2023 American Academy of Neurology Abstract Website

Objective:

The GECO algorithm removes from datasets spurious correlations which are too complex for human observation or statistical analysis to detect. We demonstrated the method's efficacy in MRI images of the brain, leveraging generative techniques to maintain image quality while removing technical artifacts, and present GECO as a proof-of-concept for a more general approach to clearing complex, spurious correlations from many data types.

Background:

Machine learning models trained on imaging data have empirically shown an ability to detect complex and invisible artifacts with high accuracy, such as which type of machine a scan was taken from in the case of imaging. Such artifacts are potentially invisible to the human eye and statistical analysis, but can be identified by machine learning systems, leading them to focus on irrelevant features rather than scientifically and/or medically useful ones.
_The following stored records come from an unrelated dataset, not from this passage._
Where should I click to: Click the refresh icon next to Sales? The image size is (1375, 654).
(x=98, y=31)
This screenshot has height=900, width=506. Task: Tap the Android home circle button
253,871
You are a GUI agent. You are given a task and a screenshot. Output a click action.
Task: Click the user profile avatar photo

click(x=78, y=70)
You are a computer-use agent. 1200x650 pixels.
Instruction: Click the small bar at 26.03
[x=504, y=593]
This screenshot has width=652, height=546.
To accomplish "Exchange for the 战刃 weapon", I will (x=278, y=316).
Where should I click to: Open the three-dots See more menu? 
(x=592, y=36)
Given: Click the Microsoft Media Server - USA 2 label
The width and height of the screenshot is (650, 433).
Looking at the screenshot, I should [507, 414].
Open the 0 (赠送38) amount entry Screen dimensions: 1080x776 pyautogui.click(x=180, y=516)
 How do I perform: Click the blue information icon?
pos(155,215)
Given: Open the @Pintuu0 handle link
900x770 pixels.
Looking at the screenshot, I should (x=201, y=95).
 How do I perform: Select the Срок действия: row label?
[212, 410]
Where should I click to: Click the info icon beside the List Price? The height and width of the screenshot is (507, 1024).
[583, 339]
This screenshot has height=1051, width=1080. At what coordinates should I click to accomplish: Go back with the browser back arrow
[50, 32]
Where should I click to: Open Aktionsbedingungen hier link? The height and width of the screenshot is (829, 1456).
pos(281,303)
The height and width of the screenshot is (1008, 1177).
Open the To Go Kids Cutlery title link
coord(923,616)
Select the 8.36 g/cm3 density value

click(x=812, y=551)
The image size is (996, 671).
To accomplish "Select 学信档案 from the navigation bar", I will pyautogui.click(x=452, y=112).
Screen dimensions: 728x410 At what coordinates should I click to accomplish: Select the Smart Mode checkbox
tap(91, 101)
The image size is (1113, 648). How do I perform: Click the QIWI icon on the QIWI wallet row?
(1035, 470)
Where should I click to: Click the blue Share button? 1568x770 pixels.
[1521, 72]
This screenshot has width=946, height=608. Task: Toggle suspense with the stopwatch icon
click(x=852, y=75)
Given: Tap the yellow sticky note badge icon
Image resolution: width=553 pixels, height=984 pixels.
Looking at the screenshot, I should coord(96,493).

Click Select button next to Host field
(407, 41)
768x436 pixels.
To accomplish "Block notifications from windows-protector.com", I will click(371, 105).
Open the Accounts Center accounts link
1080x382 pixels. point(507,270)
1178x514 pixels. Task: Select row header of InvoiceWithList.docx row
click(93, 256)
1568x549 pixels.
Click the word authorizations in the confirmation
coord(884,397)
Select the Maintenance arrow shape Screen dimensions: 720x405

Machine learning systems then often "shortcut” past the actual features researchers would like to detect and instead use unrelated, spurious correlations to make predictions.

Design/Methods:

GECO is Generative Adverserial Network designed for image-to-image translation, transforming an neuroimaging input image into a new image with user-selected spurious correlations removed.

Results:

Beginning with classifiers trained to identify images based on artifacts of interest in brain MRI images, GECO reduced the classifiers’ ability to detect these spurious correlations from 97% down to a difference which is nearly equal to a classifier making purely random guesses. We also observe over 98% structural similarity between the original and de-artifacted brain images, indicating the preservation of the vast majority of non-spurious information contained in the original images.

Conclusions:

In addition to solving the known problem of removing artifacts which hamper the analysis of brain MRI scans, the GECO algorithm opens the door to removing many other types of spurious correlations from both neuroimaging and a wide range of other data types in neurology and beyond.